# DISTINT_open_datasets-HAM

**Repository Path**: wingter/DISTINT_open_datasets-HAM

## Basic Information

- **Project Name**: DISTINT_open_datasets-HAM
- **Description**: Open-source datasets created by DISTINT group, JNU
- **Primary Language**: Python
- **License**: Apache-2.0
- **Default Branch**: main
- **Homepage**: None
- **GVP Project**: No

## Statistics

- **Stars**: 0
- **Forks**: 0
- **Created**: 2025-04-30
- **Last Updated**: 2025-05-04

## Categories & Tags

**Categories**: Uncategorized

**Tags**: None

## README

# Human vs. AI-translated Multilingual Corpora (HAM)
**Description**: High-quality multilingual parallel corpora (mostly public) paired with LLM-generated two-way translation. This dataset can be used for multiple purposes such as machine translation detection, translation fidelity evaluation, etc. 

**Contributors**: This dataset, as part of the *[DISTINT Open data Repository (DOR)](https://github.com/wingter562/DISTINT_open_data "DISTINT Open data Repository (DOR)")*, is contributed by Yutszyuk Wong and Dr. Wentai Wu, Jinan University.

**Translators**: the corpora contain parallel human-written text pairs in Chinese and English, each can be regarded as human translation of the other. In addition, we used Large Language Models (LLMs) to perform neural machine translation (NMT) for both languages. This was done by prompting with the human-written text and translation instruction as the context. 

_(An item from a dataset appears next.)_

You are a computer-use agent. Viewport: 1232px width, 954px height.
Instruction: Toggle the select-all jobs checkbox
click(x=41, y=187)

**LLMs used**: DeepSeek V3 671b, QwQ-32B, 

--- 

**_Disclaimer_**: This dataset is derived from the online public corpus collection _CQPweb_ (https://corpus.bfsu.edu.cn/index.htm), without any modification to the raw text. The human-written raw text provided is made available **"as is"**. The creator(s) of this dataset do not guarantee the accuracy, completeness, or reliability of the information contained within. We are not responsible for any misinformation or inproper statement contained.

By using this dataset, you acknowledge that:  
- The data may contain errors, inaccuracies, or outdated information.  
- The dataset is not intended as professional, legal, medical, financial, or other expert advice.  
- You assume full responsibility for any decisions or actions taken based on this dataset.  

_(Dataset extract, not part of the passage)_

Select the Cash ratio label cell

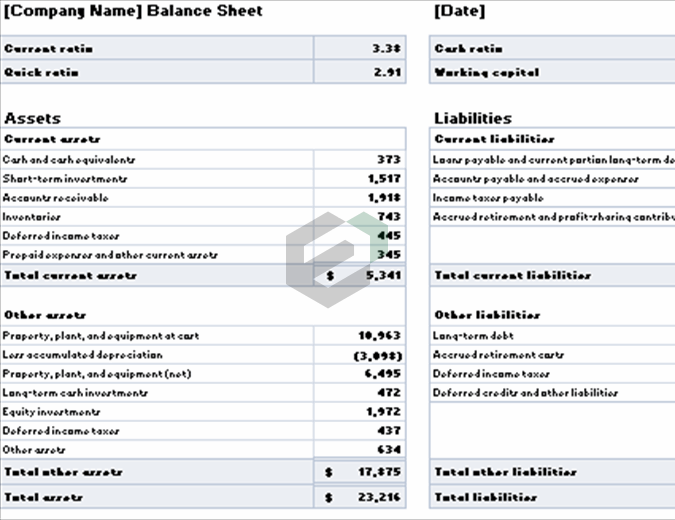coord(468,48)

The creator(s) of this dataset **shall not be held liable** for any damages, losses, or consequences arising from the use, interpretation, or reliance on this data. Users are encouraged to independently verify the information before applying it in any context.  

---  

**Meta data**:
- _languages_: English, Chinese
- _size_: 53809
- _sectors_: 3 ("Science", "Law", "Finance")

### HumanText_Dataset
- "sample_id": Indices, integer (1 to 53809)
- "raw_Chinese": human-written sentences in Chinese
- "raw_English": human-written sentences in English parallel with the those stored in the "raw_Chinese" field.

### DS_Cn2En
- "id": Indices, integer (1 to 53809)
- "query_text_cn": raw sentences consistent with the "raw_Chinese" field in the HumanText_Dataset.
- "translation": **Deepseek**-based neural machine Chinese-to-English translation of the "query_text_cn" field.

### DS_En2Cn
- "id": Indices, integer (1 to 53809)
- "query_text_en": raw sentences consistent with the "raw_English" field in the HumanText_Dataset.
- "translation": **Deepseek**-based neural machine English-to-Chinese translation of the "query_text_en" field.

### Qw_Cn2En
- "id": Indices, integer (1 to 53809)
- "query_text_cn": raw sentences consistent with the "raw_Chinese" field in the HumanText_Dataset.
- "translation": **Qwen**-based neural machine Chinese-to-English translation of the "query_text_cn" field.

### Qw_En2Cn
- "id": Indices, integer (1 to 53810)
- "query_text_en": raw sentences consistent with the "raw_English" field in the HumanText_Dataset.
- "translation": **Qwen**-based neural machine English-to-Chinese translation of the "query_text_en" field.